Now this next point is crucial. If you feel you have been given substandard care, contact someone! Calling the main hospital line or speaking with an office manager is a good place to start. Document everything, including the time and date, whom you spoke to and what was said. However, have reasonable expectations. This is an extremely important reminder in advocating for yourself. Even if a doctor has treated you unfairly or given care that was less than stellar, do not expect him/her to be fired or reprimanded. You may not even find out the outcome. Some hospital systems have what they call “quality control panels” or “risk management committees” and when the complaint goes to those departments, they are not always required to disclose the outcome. Only that it has been reported and sent. You may do well to remember though, that you stood up for yourself and your care!

You also have the right to request amendments to your medical record. For many of us with dysautonomia, we get diagnosed with all sorts of  things. There are also times that these misdiagnoses can impede our current care. If you have the medical information to back up amending your records, you can speak with your patient advocate about doing so. I am in the process of doing that myself.

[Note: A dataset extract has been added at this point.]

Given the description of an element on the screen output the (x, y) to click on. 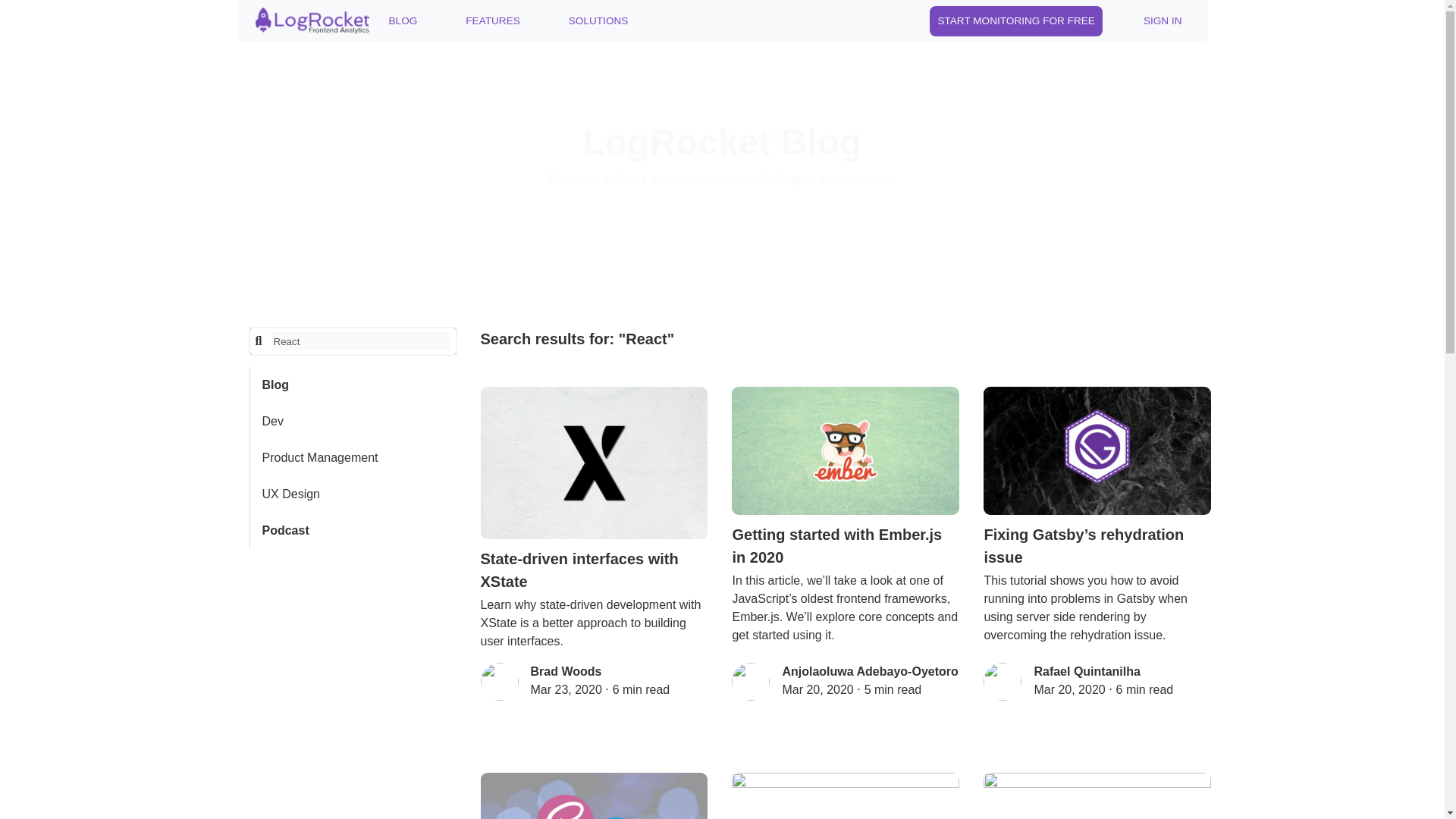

What do you do if you feel your patient rights have been violated? This is beyond a rude and uncaring doctor. This may include discrimination, Health Insurance Portability and Accountability Act (HIPPA) violations or having your medical records withheld from you. We have all been offered the patient rights and responsibilities when receive any medical care. I could wallpaper my house if I took a copy every time. If you are confused or unsure as to what your rights are as a patient, take the time to read the HIPPA document. Being informed is a pillar of managing your own healthcare. If you feel your rights have been violated, you can submit a complaint to any state Medical Board. The American Medical Association has a list of contact information on each state Medical Board. There is also the option to turn the complaint in to the Department of Health for your state.

When you are writing out a complaint against a doctor or medical establishment, be brief and selective. It is important to clearly state what the issue is without being emotional. Coloring your words with emotion is completely understandable as this is your life we are talking about! But it will not serve you well.

Consider having your personal patient advocate assist you in writing and/or editing your complaint. State who or what you are complaining about and then the purpose of the letter. Briefly explain the issue that transpired and what you would like to see happen to resolve the problem. In the past, I have requested continuing education for one of my conditions. Finish by thanking them for their time and sign, seal and deliver. A friend and an administrator in one of my support groups shared that she first gave the doctor’s office a copy of the complaint, in hopes of resolving it before turning it into the Board. This is most certainly an option, if you are comfortable with this tactic. If you chose to do this, taking your personal advocate with you might be a good idea. Also, keep triplicates of all letters and complaints submitted. Even if nothing comes of your complaint, it is documented and will hopefully help another patient with a similar complaint. If you have trouble discerning whether you should contact patient advocacy or the medical board, run it by a few well-versed fellow spoonies. Many of us have been in your shoes and know our way around the medical system.

I hope you will never need this information. However, given the nature of chronic illness, you may. I urge you to stand up for your healthcare in a productive manner and choose the best path for your situation.